## WHAT TO WORK ON
Write out the entire listing below again, reproducing each line character for character.

⁂

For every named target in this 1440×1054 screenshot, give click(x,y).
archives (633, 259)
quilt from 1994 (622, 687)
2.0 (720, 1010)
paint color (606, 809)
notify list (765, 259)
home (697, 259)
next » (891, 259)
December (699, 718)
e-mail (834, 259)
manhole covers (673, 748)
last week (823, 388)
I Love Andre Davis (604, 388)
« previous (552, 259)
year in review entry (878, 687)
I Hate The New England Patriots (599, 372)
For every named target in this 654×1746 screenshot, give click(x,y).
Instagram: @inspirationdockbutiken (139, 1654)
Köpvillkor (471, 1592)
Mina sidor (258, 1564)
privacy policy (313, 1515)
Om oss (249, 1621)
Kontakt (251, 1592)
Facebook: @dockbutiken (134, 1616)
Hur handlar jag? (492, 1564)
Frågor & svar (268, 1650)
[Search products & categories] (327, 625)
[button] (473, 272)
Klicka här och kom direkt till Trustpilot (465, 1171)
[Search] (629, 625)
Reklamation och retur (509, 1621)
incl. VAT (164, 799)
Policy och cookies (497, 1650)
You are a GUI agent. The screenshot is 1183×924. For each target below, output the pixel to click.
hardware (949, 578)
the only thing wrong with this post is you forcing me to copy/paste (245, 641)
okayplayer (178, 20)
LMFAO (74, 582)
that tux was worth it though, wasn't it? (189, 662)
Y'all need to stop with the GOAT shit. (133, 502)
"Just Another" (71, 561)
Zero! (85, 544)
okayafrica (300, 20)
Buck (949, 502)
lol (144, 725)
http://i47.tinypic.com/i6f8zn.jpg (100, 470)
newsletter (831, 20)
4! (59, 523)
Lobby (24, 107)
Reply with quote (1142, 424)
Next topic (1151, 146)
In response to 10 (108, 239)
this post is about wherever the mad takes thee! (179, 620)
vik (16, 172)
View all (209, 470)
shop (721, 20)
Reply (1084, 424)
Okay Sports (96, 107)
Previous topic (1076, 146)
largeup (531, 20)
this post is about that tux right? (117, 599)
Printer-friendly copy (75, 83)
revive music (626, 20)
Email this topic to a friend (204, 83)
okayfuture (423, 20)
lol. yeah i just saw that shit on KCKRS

⁂

## CORRECT ANSWER
For every named target in this 1440×1054 screenshot, give click(x,y).
archives (633, 259)
quilt from 1994 (622, 687)
2.0 (720, 1010)
paint color (606, 809)
notify list (765, 259)
home (697, 259)
next » (891, 259)
December (699, 718)
e-mail (834, 259)
manhole covers (673, 748)
last week (823, 388)
I Love Andre Davis (604, 388)
« previous (552, 259)
year in review entry (878, 687)
I Hate The New England Patriots (599, 372)
For every named target in this 654×1746 screenshot, give click(x,y).
Instagram: @inspirationdockbutiken (139, 1654)
Köpvillkor (471, 1592)
Mina sidor (258, 1564)
privacy policy (313, 1515)
Om oss (249, 1621)
Kontakt (251, 1592)
Facebook: @dockbutiken (134, 1616)
Hur handlar jag? (492, 1564)
Frågor & svar (268, 1650)
[Search products & categories] (327, 625)
[button] (473, 272)
Klicka här och kom direkt till Trustpilot (465, 1171)
[Search] (629, 625)
Reklamation och retur (509, 1621)
incl. VAT (164, 799)
Policy och cookies (497, 1650)
You are a GUI agent. The screenshot is 1183×924. For each target below, output the pixel to click.
hardware (949, 578)
the only thing wrong with this post is you forcing me to copy/paste (245, 641)
okayplayer (178, 20)
LMFAO (74, 582)
that tux was worth it though, wasn't it? (189, 662)
Y'all need to stop with the GOAT shit. (133, 502)
"Just Another" (71, 561)
Zero! (85, 544)
okayafrica (300, 20)
Buck (949, 502)
lol (144, 725)
http://i47.tinypic.com/i6f8zn.jpg (100, 470)
newsletter (831, 20)
4! (59, 523)
Lobby (24, 107)
Reply with quote (1142, 424)
Next topic (1151, 146)
In response to 10 (108, 239)
this post is about wherever the mad takes thee! (179, 620)
vik (16, 172)
View all (209, 470)
shop (721, 20)
Reply (1084, 424)
Okay Sports (96, 107)
Previous topic (1076, 146)
largeup (531, 20)
this post is about that tux right? (117, 599)
Printer-friendly copy (75, 83)
revive music (626, 20)
Email this topic to a friend (204, 83)
okayfuture (423, 20)
lol. yeah i just saw that shit on KCKRS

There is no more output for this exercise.